CBIS, the US-based Catholic socially responsible investing firm with around $4bn in assets under management, had coordinated a protest vote by a group of US and international investors. Proxy firm Glass Lewis had also recommended voting against Castell, who also chairs the Wellcome Trust charity foundation. It’s known that CalPERS, the Florida State Board of Administration and Norway’s KLP also voted against Castell.
And 25% abstained or voted against the company’s remuneration report, while 15% abstained or voted against its report and accounts; 15% abstained or votedagainst BP chairman Carl-Henric Svanberg.

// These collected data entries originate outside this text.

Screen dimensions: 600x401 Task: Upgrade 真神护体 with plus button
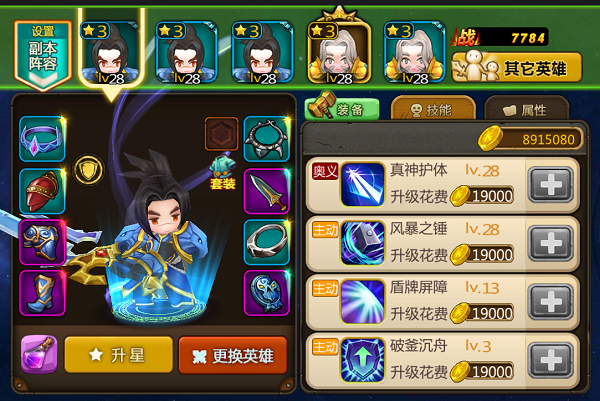click(551, 186)
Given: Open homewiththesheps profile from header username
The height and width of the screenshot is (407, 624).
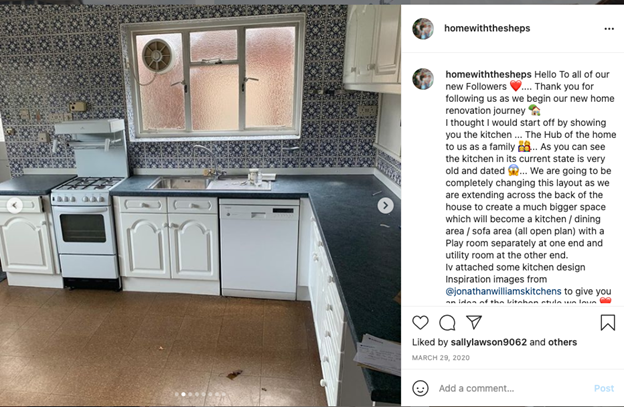Looking at the screenshot, I should click(x=487, y=28).
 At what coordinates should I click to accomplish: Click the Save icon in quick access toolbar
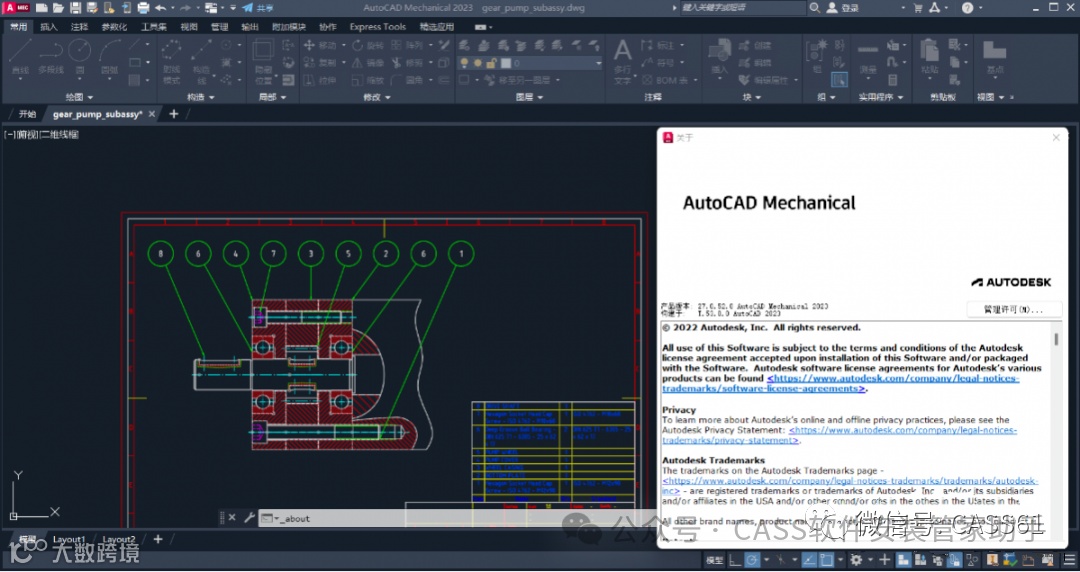75,8
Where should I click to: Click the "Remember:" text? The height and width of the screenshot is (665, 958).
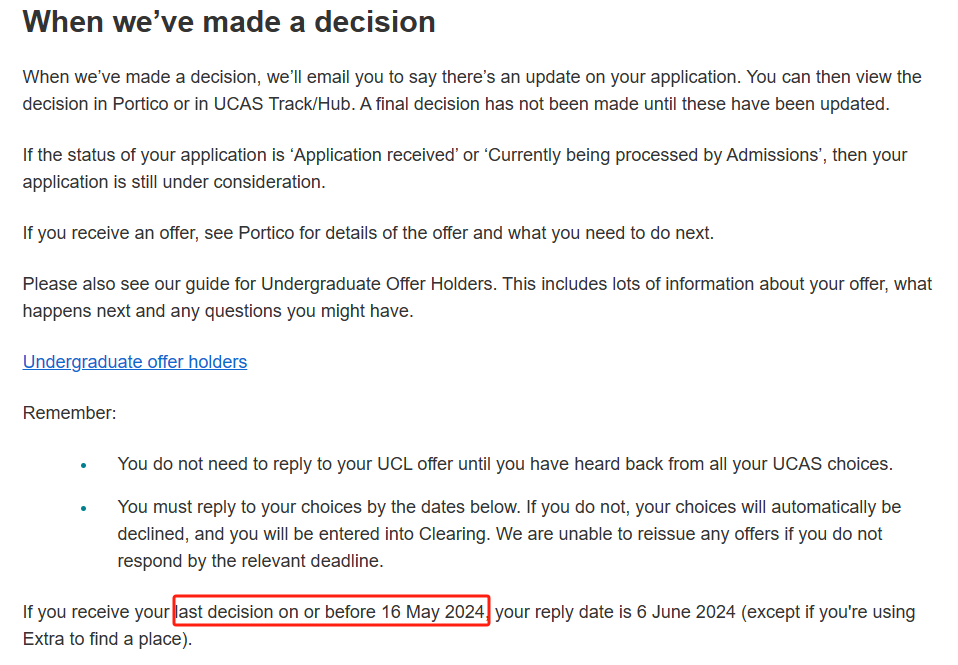click(x=70, y=413)
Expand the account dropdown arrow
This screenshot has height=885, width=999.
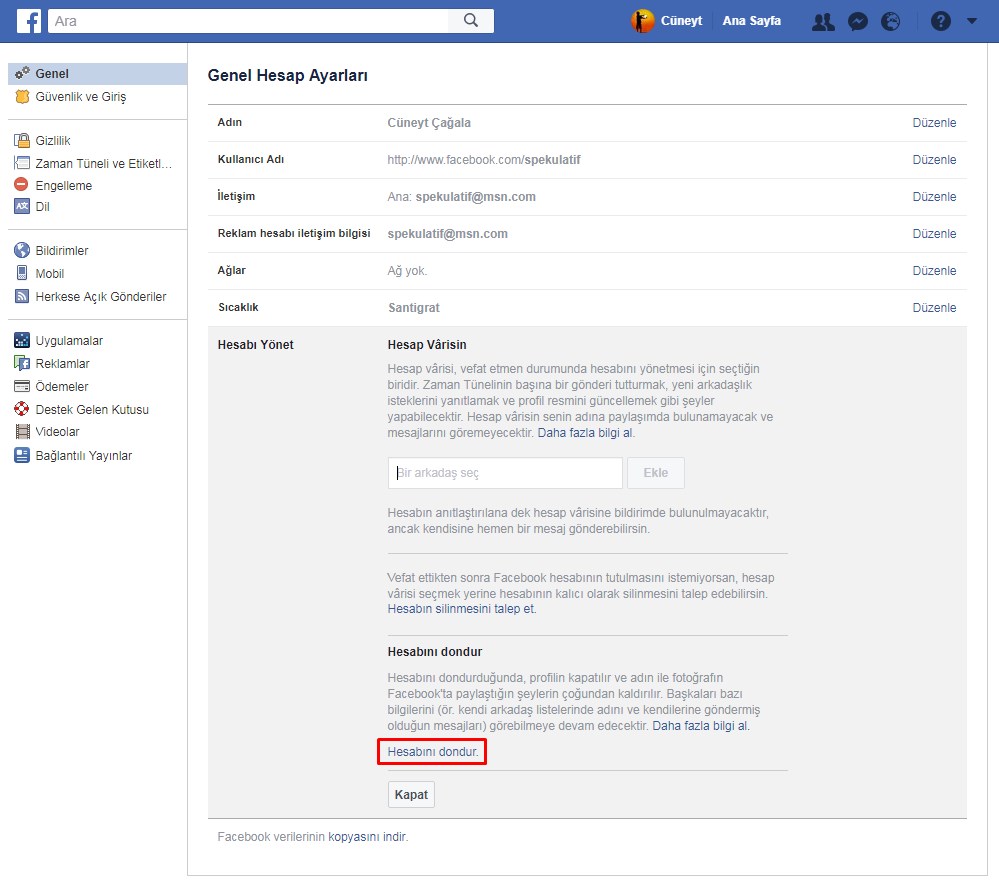[x=972, y=21]
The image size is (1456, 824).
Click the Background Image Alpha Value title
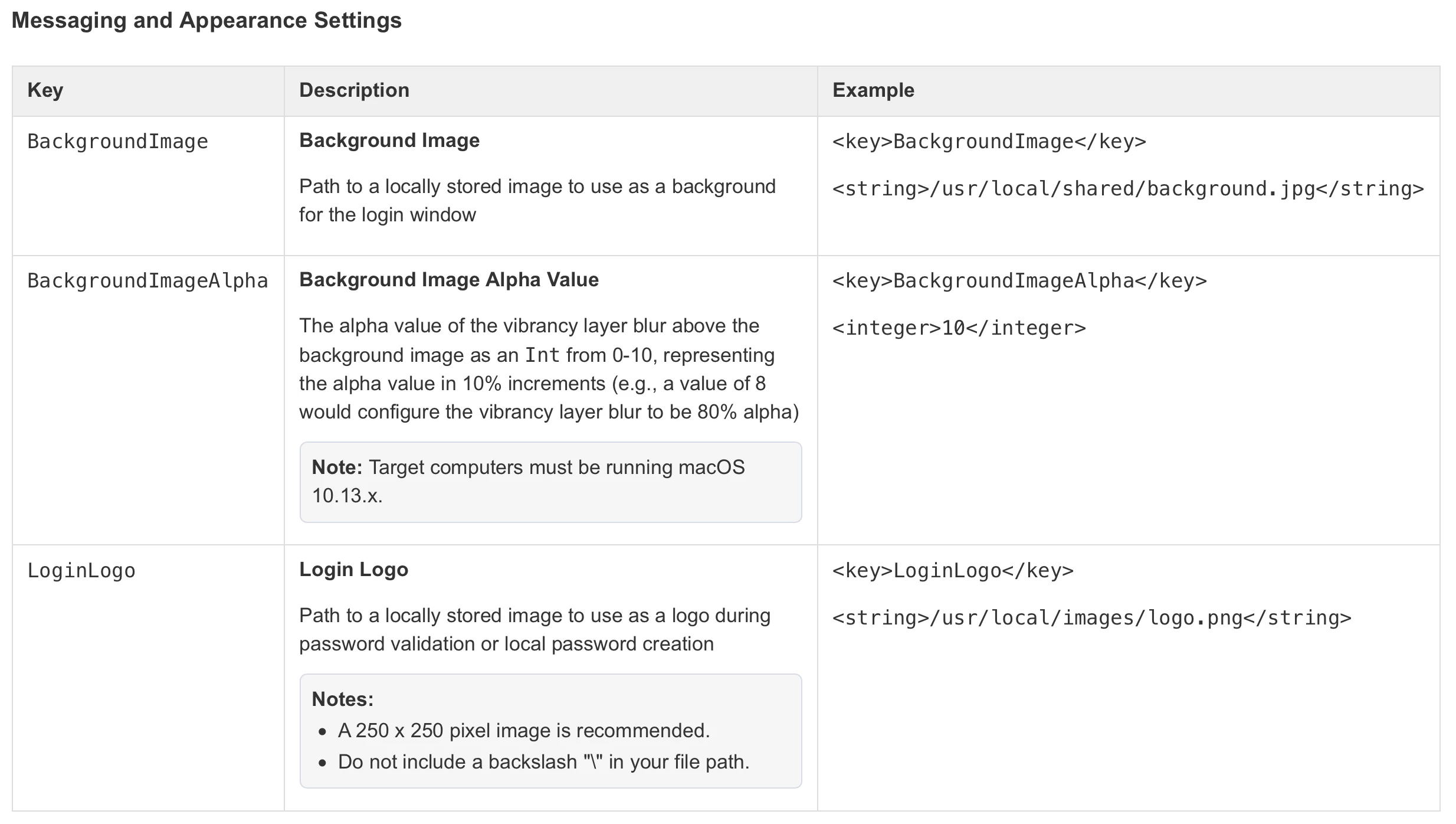[449, 280]
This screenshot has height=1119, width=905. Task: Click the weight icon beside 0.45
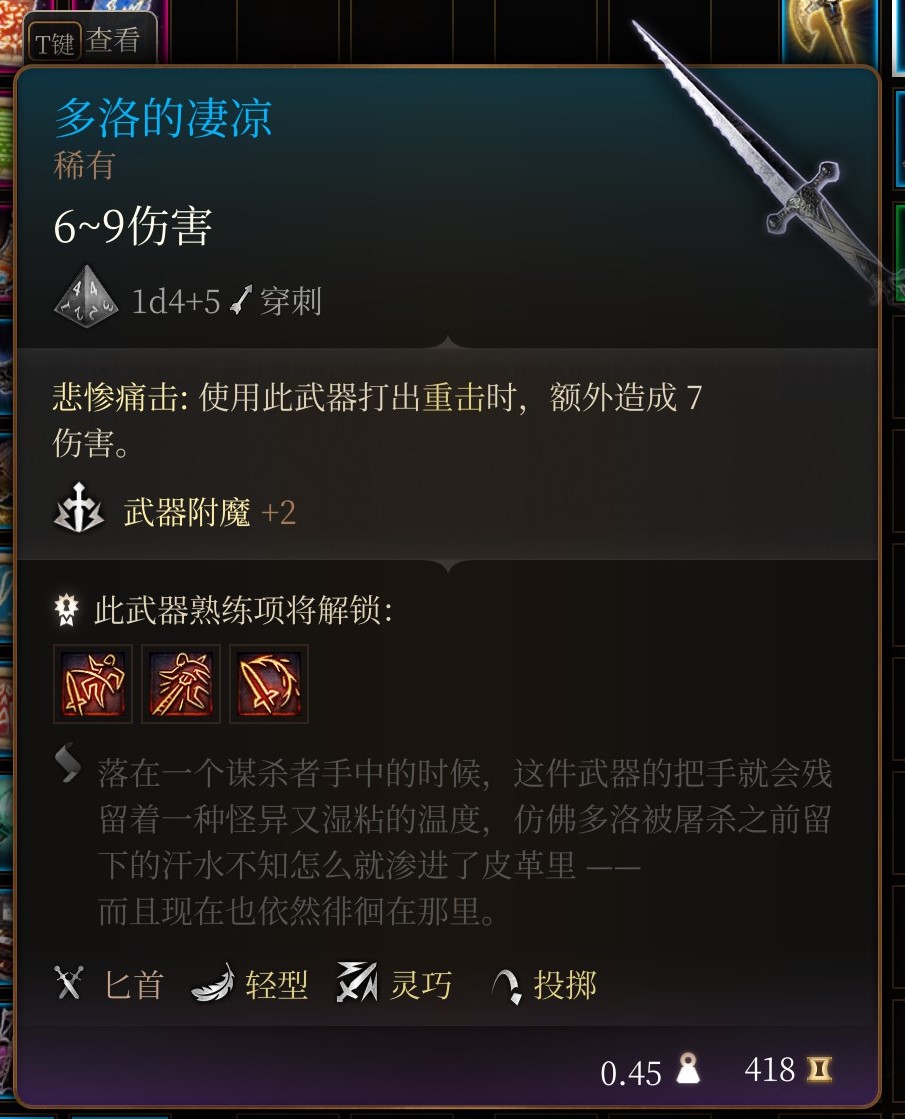[688, 1069]
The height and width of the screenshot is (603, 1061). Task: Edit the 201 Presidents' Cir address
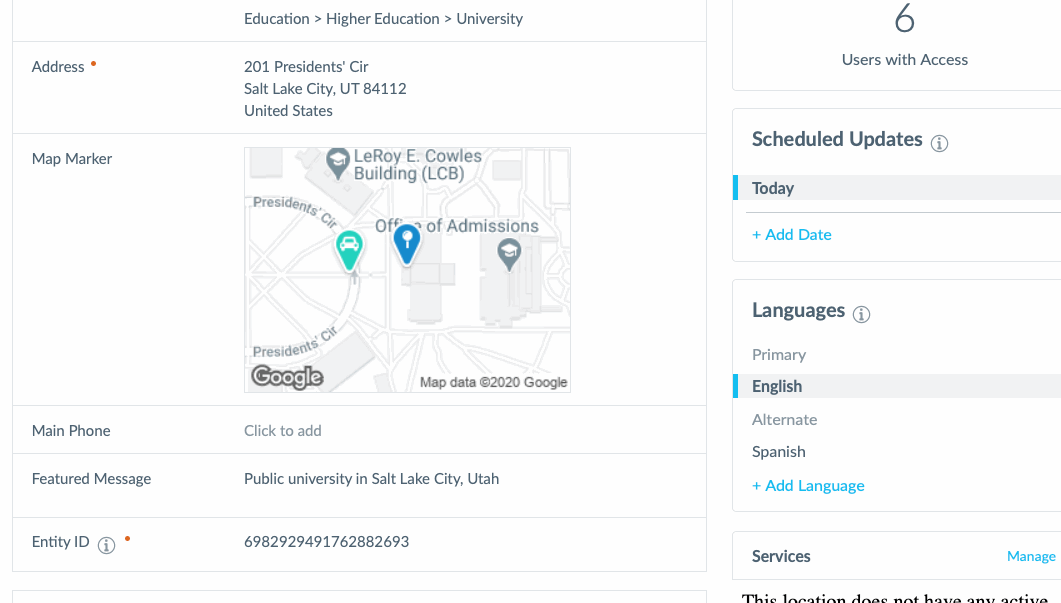tap(306, 67)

In 2010, just 1% withheld support from the report and accounts.

“As demonstrated by the weak vote for Sir William Castell, investors obviously have serious doubts about the effectiveness of the Safety, Ethics and Environmental Assurance Committee,” said Julie Tanner, Assistant Director of Socially Responsible Investing at CBIS, who travelled to London specifically to attend the AGM.

She said she was heartened by CEO Bob Dudley’s commitment at the AGM to try to find an independent expert to oversee the implementation of the recommendations made in the US government’s Deepwater Horizon Accident Investigation Report.

“We are now systematically implementing the lessons we have learned from the incident,” Dudley told the AGM.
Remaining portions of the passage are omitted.